So You Still Want to Use a Price Oracle
- Price oracles must be both accurate and timely, but often those two goals directly conflict.
- In order to achieve both goals, we propose that price oracles align incentives internally, by having oracle operators stake reputation, collateral, and trading capital on the integrity and timeliness of the data.
- This framework can be applied to the separate cases of the LIBOR index and the on-chain Pyth oracle, to understand which elements are designed well and which elements require further work.
In an excellent post, "So you want to use a price oracle," samczsun offers an exhaustive summary of oracle exploits. In his numerous examples, the oracle reports a stale, incorrect, or manipulated price, that an attacker subsequently exploits. Since publishing the article (in late 2020), the number of high-profile oracle failures has only grown, e.g. Inverse Finance, Venus, Fortress, and more.
But the primary solution that the article offers — introducing delays (e.g. reporting delays, trading delays, time-weighted prices, etc) — is too narrow. As financial applications in crypto grow more sophisticated, they also have grown more latency-sensitive.
In this article, we look at the problem at a foundational level to identify alternate ways forward. At its core, oracles reflect information that can either have high integrity or low integrity. Delays are one way of improving the integrity of information, by allowing users and markets to correct untruthful information. But they come with high costs, by making that same information less useful. Fortunately, they are not the only way to preserve integrity.
The other way is: skin in the game, i.e. broadly defined "staking". If designed correctly, such systems ensure that information has high integrity because those who provide it will suffer economic or reputational consequences if incorrect. This can be accomplished by staking of reputation, staking of collateral, or implicit staking of trading capital.

RECORDED INFORMATION:
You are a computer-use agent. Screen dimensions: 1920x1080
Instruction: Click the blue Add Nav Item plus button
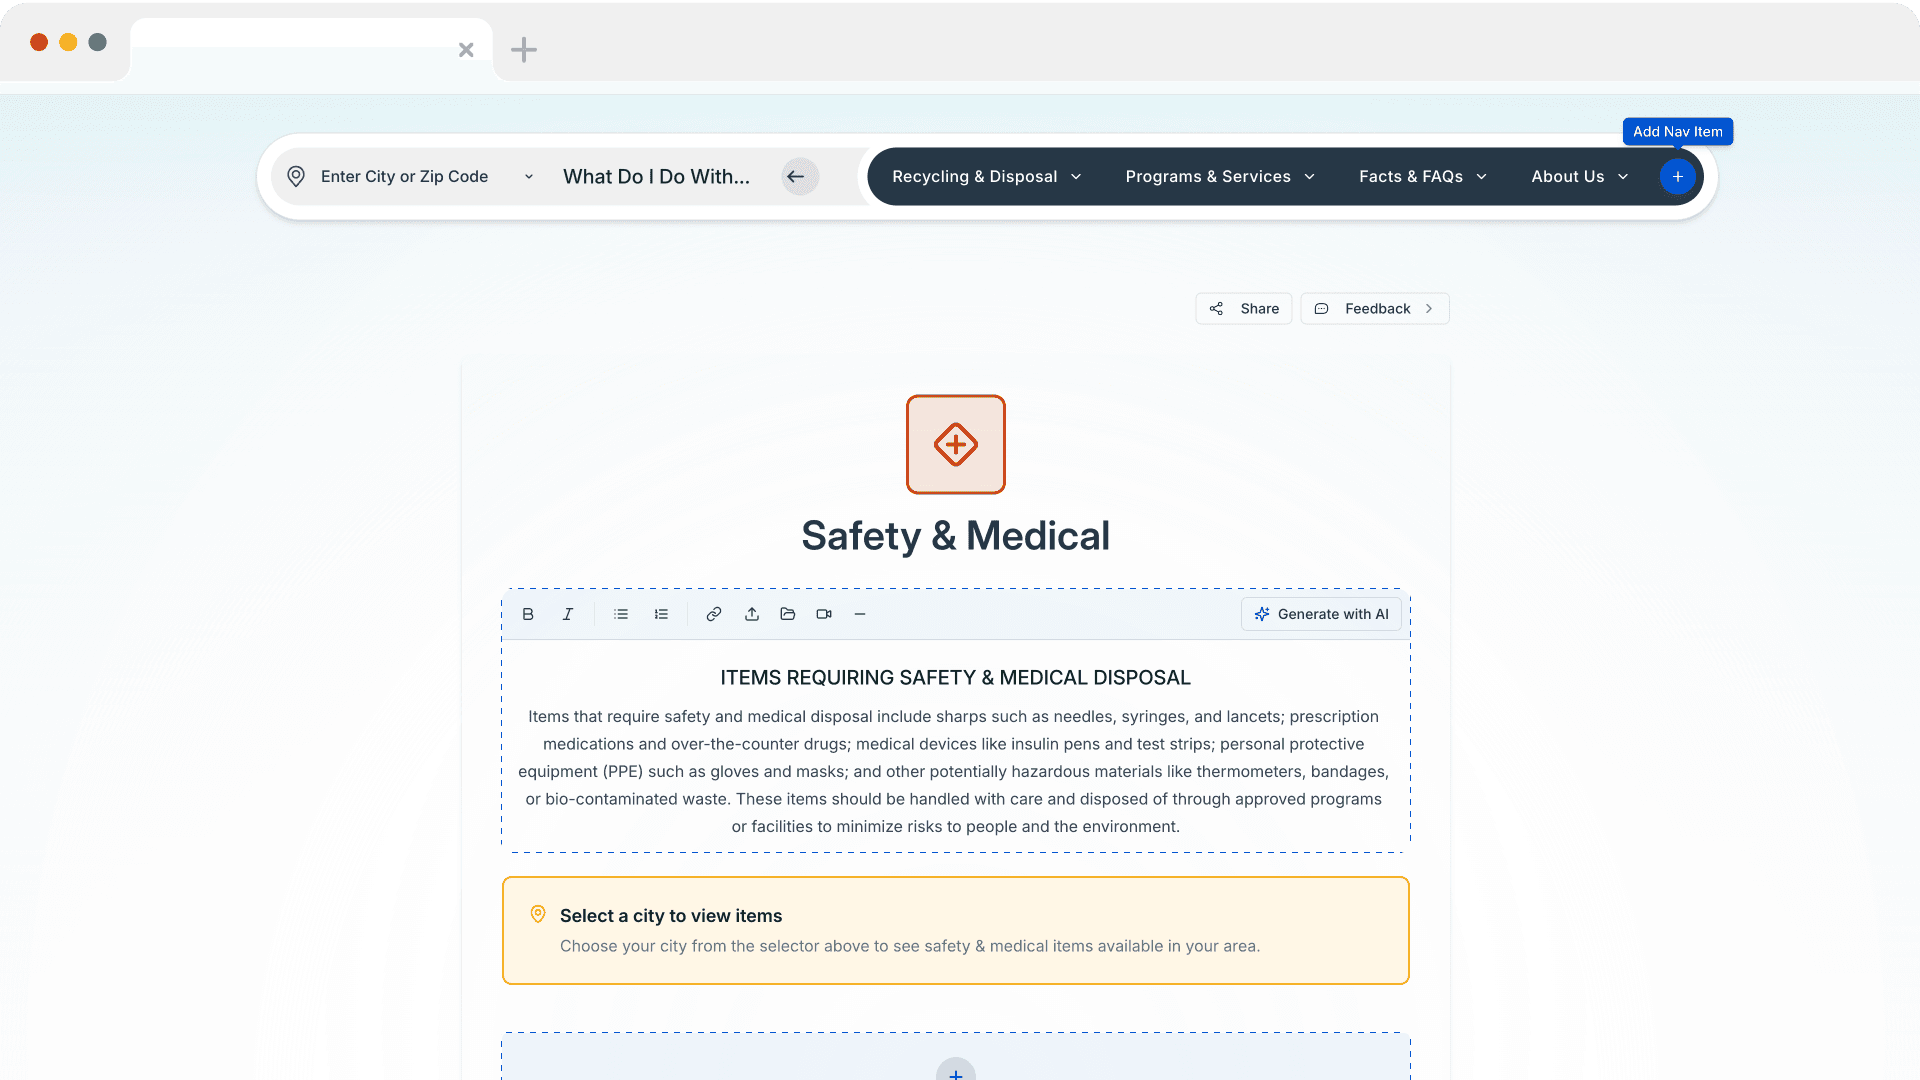[1678, 177]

OBJECTIVE:
Transcribe the passage of the price oracle article from "So You Still" up to and including "require further work.".

FULL SOLUTION:
So You Still Want to Use a Price Oracle
- Price oracles must be both accurate and timely, but often those two goals directly conflict.
- In order to achieve both goals, we propose that price oracles align incentives internally, by having oracle operators stake reputation, collateral, and trading capital on the integrity and timeliness of the data.
- This framework can be applied to the separate cases of the LIBOR index and the on-chain Pyth oracle, to understand which elements are designed well and which elements require further work.